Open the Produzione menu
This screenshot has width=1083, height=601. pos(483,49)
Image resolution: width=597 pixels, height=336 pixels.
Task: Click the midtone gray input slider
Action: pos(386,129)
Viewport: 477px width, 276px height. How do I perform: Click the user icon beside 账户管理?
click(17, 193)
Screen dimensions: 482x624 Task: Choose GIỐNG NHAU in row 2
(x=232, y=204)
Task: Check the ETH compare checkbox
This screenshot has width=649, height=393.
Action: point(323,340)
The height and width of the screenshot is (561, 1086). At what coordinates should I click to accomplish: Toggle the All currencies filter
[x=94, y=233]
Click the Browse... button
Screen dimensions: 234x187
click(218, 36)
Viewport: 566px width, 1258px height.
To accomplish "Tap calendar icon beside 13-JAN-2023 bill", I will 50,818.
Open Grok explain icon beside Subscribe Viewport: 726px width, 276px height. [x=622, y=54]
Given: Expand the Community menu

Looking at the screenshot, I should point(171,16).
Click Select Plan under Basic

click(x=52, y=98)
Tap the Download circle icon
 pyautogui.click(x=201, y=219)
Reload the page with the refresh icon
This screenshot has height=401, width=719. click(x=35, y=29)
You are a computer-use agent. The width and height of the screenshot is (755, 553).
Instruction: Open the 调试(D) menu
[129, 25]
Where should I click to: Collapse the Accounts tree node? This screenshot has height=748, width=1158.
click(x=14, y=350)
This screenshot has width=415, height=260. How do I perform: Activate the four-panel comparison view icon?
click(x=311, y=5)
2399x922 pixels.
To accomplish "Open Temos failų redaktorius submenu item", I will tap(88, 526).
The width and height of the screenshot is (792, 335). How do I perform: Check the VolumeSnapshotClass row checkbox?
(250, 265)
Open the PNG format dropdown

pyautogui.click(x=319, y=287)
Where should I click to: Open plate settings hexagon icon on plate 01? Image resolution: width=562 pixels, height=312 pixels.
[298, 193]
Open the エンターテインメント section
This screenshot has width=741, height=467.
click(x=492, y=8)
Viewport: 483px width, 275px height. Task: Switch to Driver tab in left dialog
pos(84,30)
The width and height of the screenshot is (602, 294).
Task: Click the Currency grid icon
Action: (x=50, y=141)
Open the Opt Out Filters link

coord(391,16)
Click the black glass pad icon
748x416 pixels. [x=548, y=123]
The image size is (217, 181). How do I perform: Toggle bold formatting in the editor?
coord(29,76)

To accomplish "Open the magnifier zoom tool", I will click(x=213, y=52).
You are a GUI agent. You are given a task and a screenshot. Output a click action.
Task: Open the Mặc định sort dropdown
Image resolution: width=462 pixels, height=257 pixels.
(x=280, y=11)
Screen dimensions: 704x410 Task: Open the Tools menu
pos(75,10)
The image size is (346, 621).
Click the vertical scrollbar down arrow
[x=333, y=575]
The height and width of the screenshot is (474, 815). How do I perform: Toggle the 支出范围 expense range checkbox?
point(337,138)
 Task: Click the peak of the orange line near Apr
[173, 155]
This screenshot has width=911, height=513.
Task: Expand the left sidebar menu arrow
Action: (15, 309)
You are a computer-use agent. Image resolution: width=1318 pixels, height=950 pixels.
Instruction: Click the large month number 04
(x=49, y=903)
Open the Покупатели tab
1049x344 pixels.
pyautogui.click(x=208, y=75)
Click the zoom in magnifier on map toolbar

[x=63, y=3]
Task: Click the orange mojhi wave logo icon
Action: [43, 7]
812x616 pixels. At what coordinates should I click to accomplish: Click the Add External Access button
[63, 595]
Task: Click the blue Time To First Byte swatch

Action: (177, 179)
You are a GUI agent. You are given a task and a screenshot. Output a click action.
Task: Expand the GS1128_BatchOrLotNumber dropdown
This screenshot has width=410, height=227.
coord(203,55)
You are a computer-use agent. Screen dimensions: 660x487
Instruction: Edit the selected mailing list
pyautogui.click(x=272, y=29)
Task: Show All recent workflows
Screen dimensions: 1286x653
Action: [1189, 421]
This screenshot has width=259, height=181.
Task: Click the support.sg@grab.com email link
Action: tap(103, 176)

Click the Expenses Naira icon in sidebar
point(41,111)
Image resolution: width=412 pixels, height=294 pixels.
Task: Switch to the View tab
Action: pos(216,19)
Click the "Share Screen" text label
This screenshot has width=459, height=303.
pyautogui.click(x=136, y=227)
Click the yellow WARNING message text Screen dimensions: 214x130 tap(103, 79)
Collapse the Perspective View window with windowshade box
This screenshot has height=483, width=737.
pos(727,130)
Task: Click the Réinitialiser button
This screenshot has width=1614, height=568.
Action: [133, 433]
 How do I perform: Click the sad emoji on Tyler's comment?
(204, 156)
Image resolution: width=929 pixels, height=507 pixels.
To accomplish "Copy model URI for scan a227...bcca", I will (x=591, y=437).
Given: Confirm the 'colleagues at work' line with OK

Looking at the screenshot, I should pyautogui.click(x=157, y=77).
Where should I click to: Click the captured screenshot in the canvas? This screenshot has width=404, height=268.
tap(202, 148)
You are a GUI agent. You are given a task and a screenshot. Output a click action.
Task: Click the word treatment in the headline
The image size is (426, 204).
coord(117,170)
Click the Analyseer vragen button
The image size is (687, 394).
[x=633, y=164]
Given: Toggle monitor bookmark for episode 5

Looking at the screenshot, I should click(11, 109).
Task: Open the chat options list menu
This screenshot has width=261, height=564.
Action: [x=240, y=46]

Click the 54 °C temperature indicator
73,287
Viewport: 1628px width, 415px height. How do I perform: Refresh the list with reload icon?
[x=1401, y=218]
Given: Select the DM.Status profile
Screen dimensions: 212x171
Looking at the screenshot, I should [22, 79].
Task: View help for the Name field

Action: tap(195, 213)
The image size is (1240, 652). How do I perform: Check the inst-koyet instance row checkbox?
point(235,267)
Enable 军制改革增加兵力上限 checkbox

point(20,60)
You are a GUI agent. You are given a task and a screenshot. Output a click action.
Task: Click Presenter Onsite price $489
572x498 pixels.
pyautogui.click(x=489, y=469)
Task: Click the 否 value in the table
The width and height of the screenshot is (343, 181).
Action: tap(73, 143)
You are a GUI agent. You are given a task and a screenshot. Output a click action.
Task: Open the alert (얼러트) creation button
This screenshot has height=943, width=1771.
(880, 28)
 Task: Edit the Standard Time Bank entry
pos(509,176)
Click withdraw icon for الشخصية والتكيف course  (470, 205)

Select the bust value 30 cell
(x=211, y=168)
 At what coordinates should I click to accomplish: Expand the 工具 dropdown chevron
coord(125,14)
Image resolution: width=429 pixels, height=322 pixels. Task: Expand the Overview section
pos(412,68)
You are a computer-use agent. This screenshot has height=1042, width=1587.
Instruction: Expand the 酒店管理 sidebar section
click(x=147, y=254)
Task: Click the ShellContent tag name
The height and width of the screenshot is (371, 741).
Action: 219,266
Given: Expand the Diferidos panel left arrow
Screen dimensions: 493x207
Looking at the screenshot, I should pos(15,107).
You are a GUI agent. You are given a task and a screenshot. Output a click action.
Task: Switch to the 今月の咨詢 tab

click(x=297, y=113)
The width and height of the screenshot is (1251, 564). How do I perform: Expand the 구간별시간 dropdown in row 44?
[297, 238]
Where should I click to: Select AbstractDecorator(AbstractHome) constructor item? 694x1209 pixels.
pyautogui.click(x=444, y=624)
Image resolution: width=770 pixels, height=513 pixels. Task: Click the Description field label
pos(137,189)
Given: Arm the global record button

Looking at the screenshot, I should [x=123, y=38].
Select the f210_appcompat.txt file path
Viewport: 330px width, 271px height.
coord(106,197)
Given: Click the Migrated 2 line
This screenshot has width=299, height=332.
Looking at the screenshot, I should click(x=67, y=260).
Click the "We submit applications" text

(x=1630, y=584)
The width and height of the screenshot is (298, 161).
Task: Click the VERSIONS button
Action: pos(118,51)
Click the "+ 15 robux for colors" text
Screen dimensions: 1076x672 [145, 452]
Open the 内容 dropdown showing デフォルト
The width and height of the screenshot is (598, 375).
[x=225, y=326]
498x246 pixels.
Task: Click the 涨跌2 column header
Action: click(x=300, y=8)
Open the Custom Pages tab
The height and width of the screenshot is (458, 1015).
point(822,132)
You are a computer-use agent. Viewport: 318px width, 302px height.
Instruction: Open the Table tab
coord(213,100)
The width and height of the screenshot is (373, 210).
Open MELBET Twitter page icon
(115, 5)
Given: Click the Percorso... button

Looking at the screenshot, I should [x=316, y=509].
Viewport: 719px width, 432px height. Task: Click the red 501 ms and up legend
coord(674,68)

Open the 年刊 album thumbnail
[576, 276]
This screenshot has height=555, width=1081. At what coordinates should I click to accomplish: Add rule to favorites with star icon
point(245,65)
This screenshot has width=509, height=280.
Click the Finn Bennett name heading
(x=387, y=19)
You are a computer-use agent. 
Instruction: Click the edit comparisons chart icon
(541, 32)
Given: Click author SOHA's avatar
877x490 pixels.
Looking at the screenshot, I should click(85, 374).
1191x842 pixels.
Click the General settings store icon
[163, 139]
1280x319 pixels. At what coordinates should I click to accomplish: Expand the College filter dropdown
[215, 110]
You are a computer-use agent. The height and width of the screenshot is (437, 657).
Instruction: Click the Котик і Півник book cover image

........

- [AIM OF THE TASK]
From the records above, pull out each line that has "will".

- [RESPONSE TO THIS EXERCISE]
To accomplish "Tap calendar icon beside 13-JAN-2023 bill", I will 50,818.
To accomplish "Open Temos failų redaktorius submenu item", I will tap(88, 526).
To accomplish "Open the magnifier zoom tool", I will click(x=213, y=52).
To accomplish "Copy model URI for scan a227...bcca", I will (x=591, y=437).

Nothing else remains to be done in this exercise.